Omertà
Noun
A code of silence amongst members of a criminal organization (especially the Mafia) that forbids divulging insider secrets.
wiktionary.org

With the 2013 Tour de France over, and in light of the doping scandal surrounding Lance Armstrong – I took a dive into Tyler Hamilton’s book: The Secret Race. He tells all in excruciating detail of how professional cycling worked (and probably still works) on the inside.

As Americans, we seem to unanimously despise the use of performance enhancing drugs. We crave honesty so much that we’ll politicize the issue and enlist Congress,the FDA, or any government entity that will prosecute dopers and bring the truth to light.

The attitude has even permeated into cycling fashion:

dopers_suck_back
Dopers Suck Jersey at TwinSix

Yet it has become clear to me that all professional sports are about gaming the system. The drug testing procedures and policies are open and published. Take the NBA for example. You may be tested up to 4 times per season. But after the 4th, you’re all clear – you can juice all you want. During testing, all an athlete needs to do is hire a doctor who knows how to work the system.

Doping in American Cycling

In Tyler’s book, he draws you in to the scene, explaining how the American cycling team was getting crushed in Europe – getting passed by European teams like they were riding motorcycles. They had to dope just to keep pace. He puts you in his shoes. You sensed that doping was inevitable if only to prevent further embarrassment. Their use of EPO seemed downright recreational, just give yourself a small shot into some fatty tissue.

Transfusions

Then the rabbit hole got deeper: cyclists doing autologous blood transfusions in a sly game to store your own blood and have your body to produce more, and then to re-inject extra later before a race, or in-between race stages. Let’s face it, at-home or in-hotel transfusions are not normal. Transfusions are normally reserved for medical patients who need a transfusion to survive. Clandestine blood-bag operations with anonymous delivery people add an extra layer of confusion that could lead to an athlete receiving a transfusion of someone else’s blood – which may have happened to Hamilton.

The Future – Paniagua?

This term, meaning “bread and water” (from Spanish pan y agua), is used to describe cyclists riding clean – like they’re just fueled by bread and water.

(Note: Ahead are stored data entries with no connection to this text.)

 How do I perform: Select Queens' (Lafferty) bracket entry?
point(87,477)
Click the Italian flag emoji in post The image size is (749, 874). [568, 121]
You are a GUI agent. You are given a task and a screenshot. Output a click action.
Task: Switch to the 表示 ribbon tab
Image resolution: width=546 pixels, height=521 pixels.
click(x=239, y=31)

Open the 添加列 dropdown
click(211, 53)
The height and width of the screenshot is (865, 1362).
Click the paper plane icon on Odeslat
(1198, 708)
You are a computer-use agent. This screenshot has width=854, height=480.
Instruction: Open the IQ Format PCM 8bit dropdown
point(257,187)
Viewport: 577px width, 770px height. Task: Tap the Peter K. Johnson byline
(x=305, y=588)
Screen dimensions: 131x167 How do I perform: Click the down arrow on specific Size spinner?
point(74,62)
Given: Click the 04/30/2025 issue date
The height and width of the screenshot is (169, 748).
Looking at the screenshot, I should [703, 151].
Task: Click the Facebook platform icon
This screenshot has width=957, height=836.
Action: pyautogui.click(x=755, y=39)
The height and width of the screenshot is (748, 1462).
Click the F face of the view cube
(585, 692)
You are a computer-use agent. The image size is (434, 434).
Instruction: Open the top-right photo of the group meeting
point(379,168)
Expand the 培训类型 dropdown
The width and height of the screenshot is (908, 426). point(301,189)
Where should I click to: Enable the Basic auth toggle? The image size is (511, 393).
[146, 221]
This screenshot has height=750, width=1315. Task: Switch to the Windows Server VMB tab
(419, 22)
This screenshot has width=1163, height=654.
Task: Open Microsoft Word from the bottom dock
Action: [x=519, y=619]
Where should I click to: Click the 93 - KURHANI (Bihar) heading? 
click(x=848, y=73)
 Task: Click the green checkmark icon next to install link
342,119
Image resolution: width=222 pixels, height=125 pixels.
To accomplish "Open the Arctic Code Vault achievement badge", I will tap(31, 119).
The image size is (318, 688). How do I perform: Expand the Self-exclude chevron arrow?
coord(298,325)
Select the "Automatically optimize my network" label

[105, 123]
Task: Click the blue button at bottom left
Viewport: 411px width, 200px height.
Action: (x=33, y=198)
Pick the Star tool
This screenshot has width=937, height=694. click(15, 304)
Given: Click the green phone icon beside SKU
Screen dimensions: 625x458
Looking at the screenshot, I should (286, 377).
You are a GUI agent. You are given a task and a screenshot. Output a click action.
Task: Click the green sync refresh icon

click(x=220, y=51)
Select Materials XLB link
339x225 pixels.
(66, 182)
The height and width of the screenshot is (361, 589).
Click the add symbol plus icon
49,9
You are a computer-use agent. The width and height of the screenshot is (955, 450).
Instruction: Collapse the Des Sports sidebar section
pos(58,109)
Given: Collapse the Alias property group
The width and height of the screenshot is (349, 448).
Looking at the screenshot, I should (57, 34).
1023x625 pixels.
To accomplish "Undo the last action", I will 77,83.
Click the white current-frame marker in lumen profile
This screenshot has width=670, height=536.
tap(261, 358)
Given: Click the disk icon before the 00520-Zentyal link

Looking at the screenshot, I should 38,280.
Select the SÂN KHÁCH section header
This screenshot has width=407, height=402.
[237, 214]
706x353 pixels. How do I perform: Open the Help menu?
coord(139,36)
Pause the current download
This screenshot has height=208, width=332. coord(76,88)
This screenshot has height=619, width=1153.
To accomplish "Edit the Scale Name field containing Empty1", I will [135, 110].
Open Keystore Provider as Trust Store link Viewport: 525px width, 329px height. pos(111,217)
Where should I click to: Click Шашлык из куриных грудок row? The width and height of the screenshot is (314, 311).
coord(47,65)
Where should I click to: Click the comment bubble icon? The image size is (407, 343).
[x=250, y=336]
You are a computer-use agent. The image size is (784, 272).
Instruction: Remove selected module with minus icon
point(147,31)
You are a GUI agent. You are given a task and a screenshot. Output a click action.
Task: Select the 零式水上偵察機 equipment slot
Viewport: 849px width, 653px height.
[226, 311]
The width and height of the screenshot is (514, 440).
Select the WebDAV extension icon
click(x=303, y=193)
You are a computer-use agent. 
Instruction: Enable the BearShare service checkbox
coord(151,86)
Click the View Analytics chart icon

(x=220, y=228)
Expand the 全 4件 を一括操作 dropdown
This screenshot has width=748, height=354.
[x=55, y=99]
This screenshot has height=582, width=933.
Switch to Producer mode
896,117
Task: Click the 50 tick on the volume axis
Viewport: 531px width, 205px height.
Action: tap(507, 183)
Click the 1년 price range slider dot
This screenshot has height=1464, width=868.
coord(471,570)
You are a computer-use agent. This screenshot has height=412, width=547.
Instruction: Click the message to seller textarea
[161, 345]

A friend of mine just assumes that all star athletes are juiced up to just below the point where they’ll get caught. Cycling is especially tainted. As Hamilton explains, the Festina affair in 1999 merely shifted the drug carrying responsibility from the team to the cyclists themselves. Teams and riders claimed they were riding paniagua, but Operación Puerto in 2006 showed that things had just gotten more secret and sophisticated.

We can thank Tyler Hamilton (and to some extent Lance Armstrong) for coming clean. Tyler telling all gives insight into the lengths riders would go to get their fix. He broke the omertà so that the sport can start anew. Now teams, besides taking a stance against doping, are sharing their power data. Even without obtaining rider’s power data, it can inferred through well known climbs like L’Alpe d’Huez.

The entire sport including riders, team directors, and doctors, needs to prove that it can ride clean. Some argue that it will make the sport less exciting, but I think it will do the opposite. No longer will you have super-human multi-day efforts. A rider that dominates one day will be spent, opening the door for “fresh” riders to overtake them the next day. I don’t want to see a race where the yellow jersey only trades riders during the first week. I’d like to see it be contested right up until the end.

So is everything clean? Probably not, but it’s heading in the right direction. The peloton is slowing down towards mere mortal speeds. But as an insider, Tyler Hamilton has heard rumors that small autologous blood transfusions are still happening – and he believes it.

While current pro cyclists may not be using drugs – storing blood for a performance boost later is not normal. Transfusions should be used for saving lives, not underhanded winning.

4 thoughts on “Omertà is out, Paniagua is in

  1. Not sure if you were referring to me, but not only do I assume that all star athletes are “enhanced,” but I want them to be doing whatever they can (within their personal health risk tolerances) to maximize their performance potential. I don’t see it as being different in kind from any other sort of performance optimization (exercise, nutrition, Kobe Bryant’s platelet-rich plasma therapy) that modern athletes do, or cognitive enhancement, genetic engineering, etc…

    Reply
    • I was referring to you 🙂

      Maybe it’s just me, but once enhancement involves needles it makes me sick. Mostly because I have a needle phobia, but also because it reminds me of illicit intravenous drugs. Maybe the guy who wrote the article I cited was right – cycling should split the peloton in two: “excellence” (dopers) and “natural” (paniagua).

      Reply
  2. Tyler Hamilton’s case is the first ever positive for a blood transfusion, as up until very recently, doping via this method has been undetectable. A powerful blood test developed by Australian researchers was implemented at this year’s Tour de France. The test didn’t look for a particular banned substance, but instead examined whether there were any abnormalities in a person’s blood as a result of artificial manipulation. At the Tour, it was announced that homologous blood transfusions could be detected, but autologous transfusions could not.